* STATED EXERCISE: Turn the rows below into a JSON list of strings with one string per line, leaving out blank lines. Omit the pictures from your answer.

[Raw records]

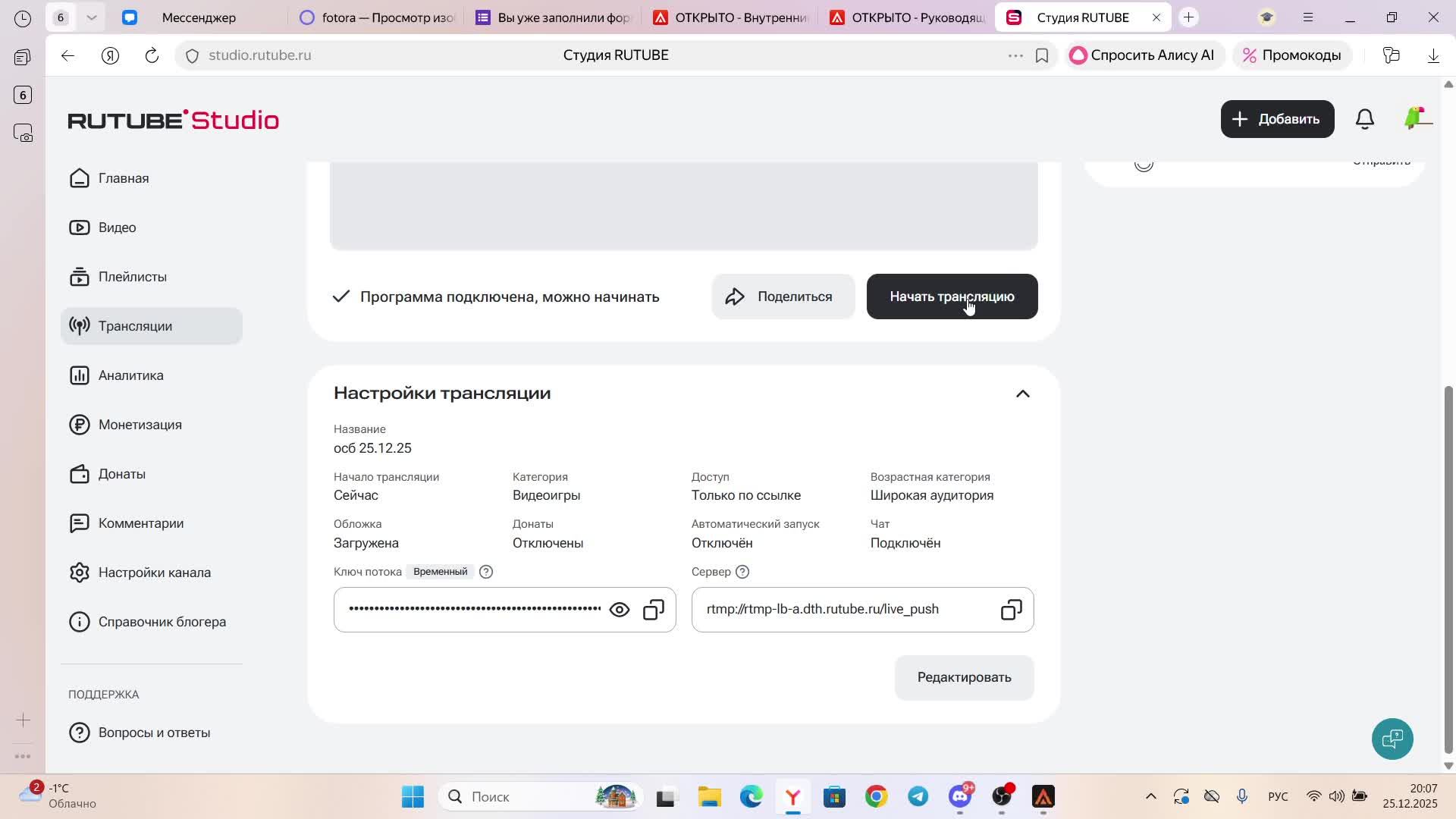Reveal stream key with eye icon

[x=619, y=610]
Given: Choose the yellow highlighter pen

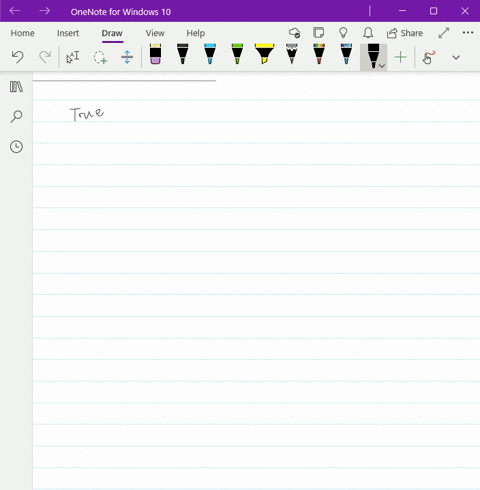Looking at the screenshot, I should [264, 54].
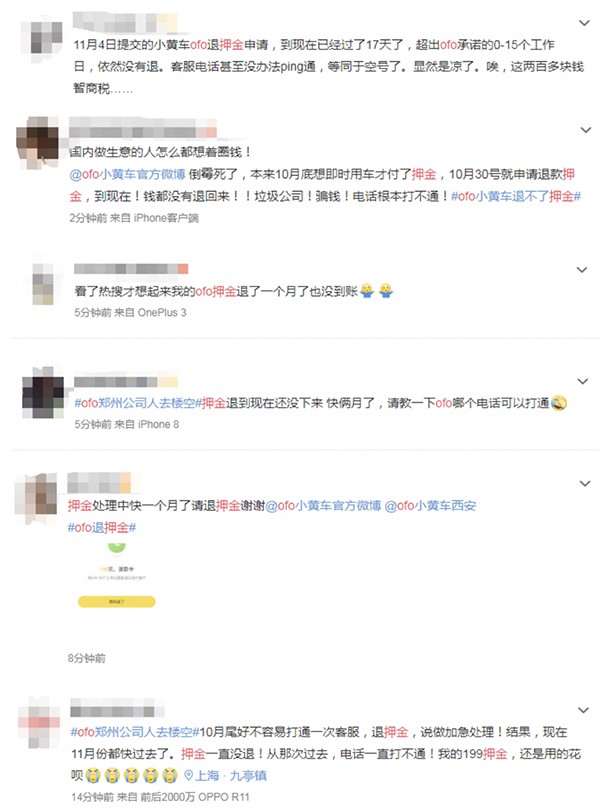Open hashtag #ofo小黄车退不了押金#
This screenshot has width=600, height=811.
tap(516, 197)
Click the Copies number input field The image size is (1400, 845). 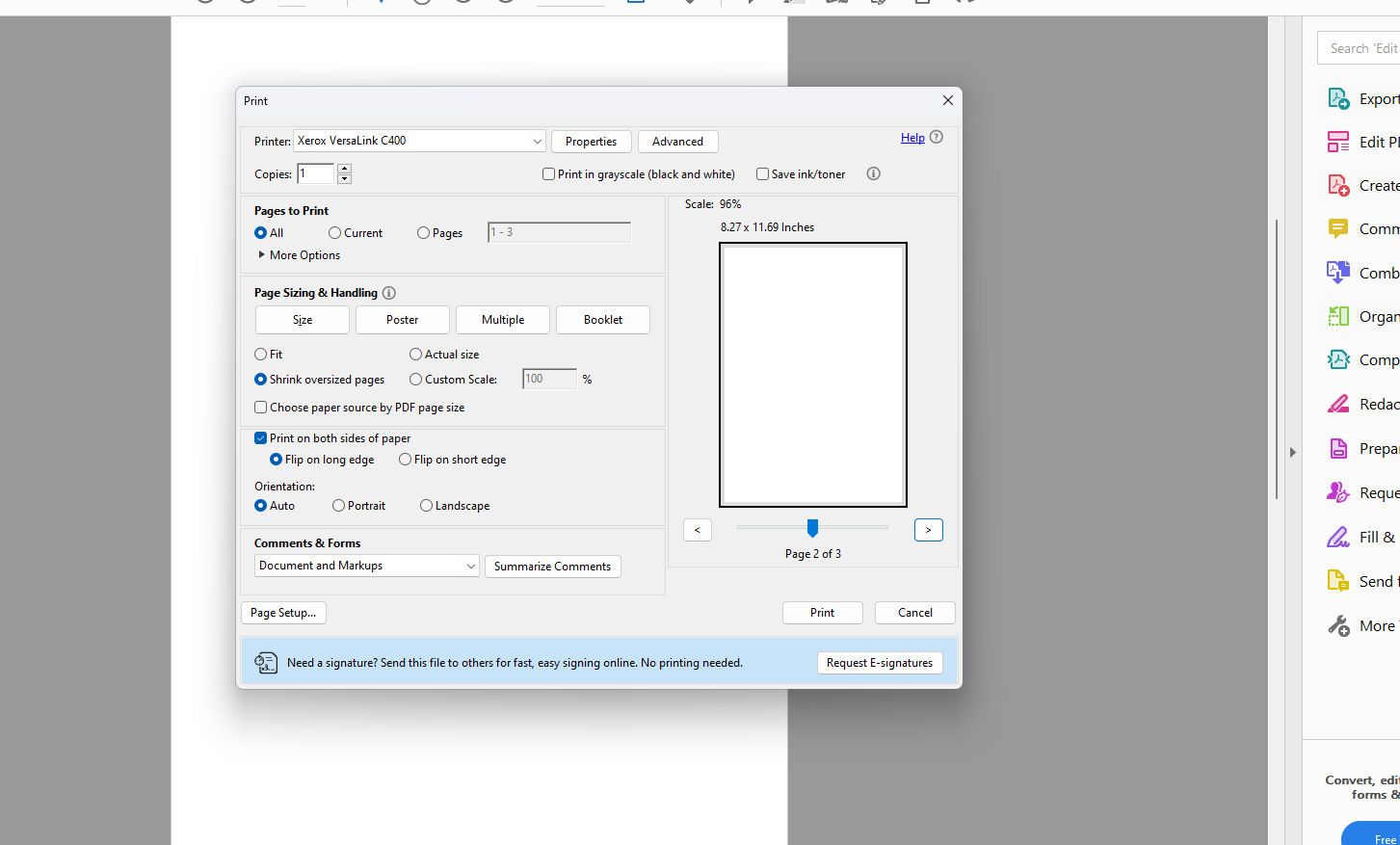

* EXERCISE OUTPUT:
[
  "Reveal stream key with eye icon",
  "[x=619, y=610]",
  "Given: Choose the yellow highlighter pen",
  "Looking at the screenshot, I should [264, 54].",
  "Open hashtag #ofo小黄车退不了押金#",
  "This screenshot has width=600, height=811.",
  "tap(516, 197)",
  "Click the Copies number input field The image size is (1400, 845). "
]